§ **Assignment**: Copy task, pictures excluded: set down exactly the lines from the one containing "The image size is (1024, 590)." to the end of the data below.

Pixel coordinate grounding data:
--- START ---
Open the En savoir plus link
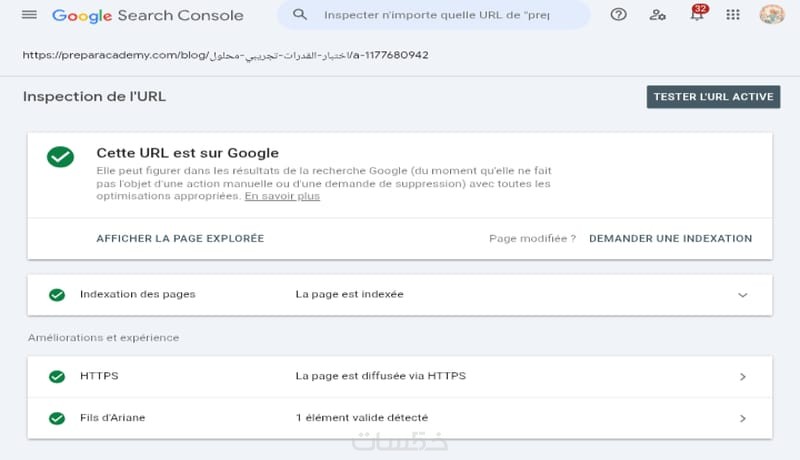 (x=282, y=197)
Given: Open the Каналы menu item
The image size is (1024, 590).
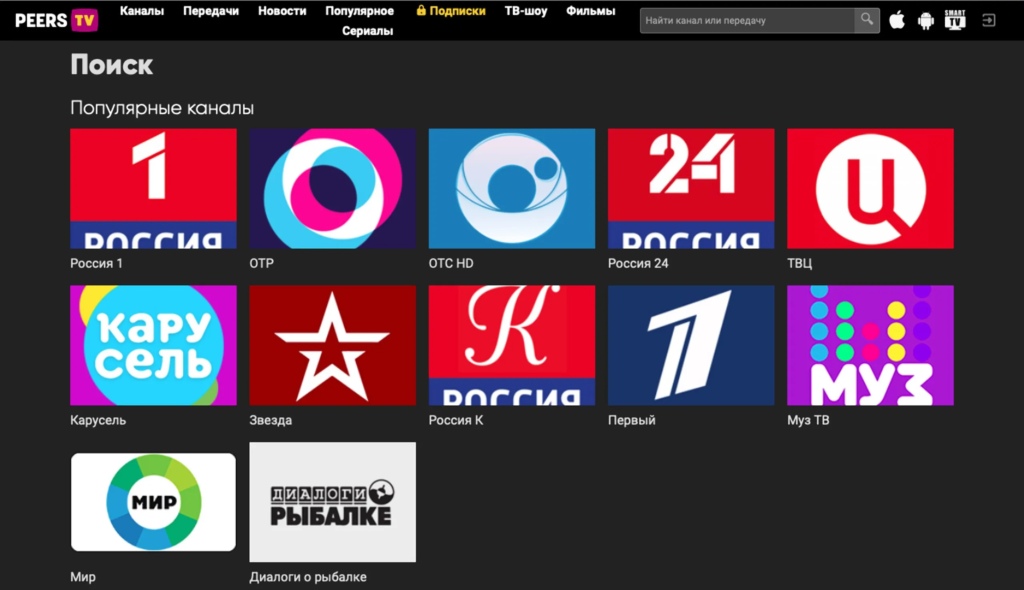Looking at the screenshot, I should pyautogui.click(x=142, y=11).
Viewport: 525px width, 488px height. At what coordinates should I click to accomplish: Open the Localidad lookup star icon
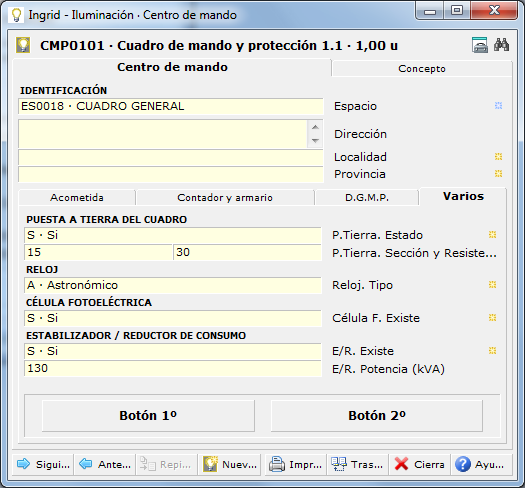click(x=499, y=156)
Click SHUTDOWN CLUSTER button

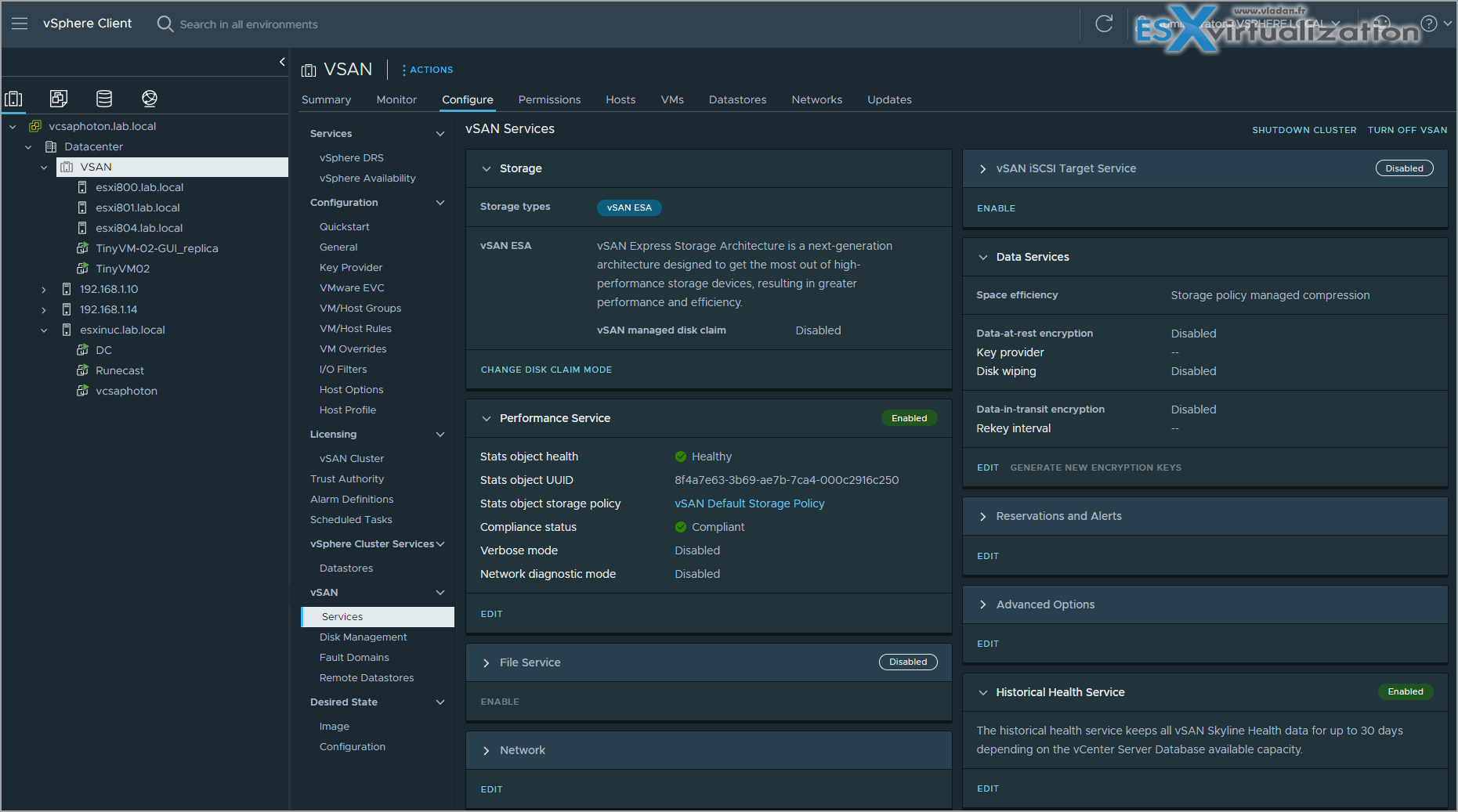coord(1304,130)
--- END ---
§ **Written reply**:
The image size is (1024, 590).
Looking at the screenshot, I should pyautogui.click(x=142, y=11).
Viewport: 525px width, 488px height. At what coordinates should I click to accomplish: Open the Localidad lookup star icon
click(x=499, y=156)
Click SHUTDOWN CLUSTER button

coord(1304,130)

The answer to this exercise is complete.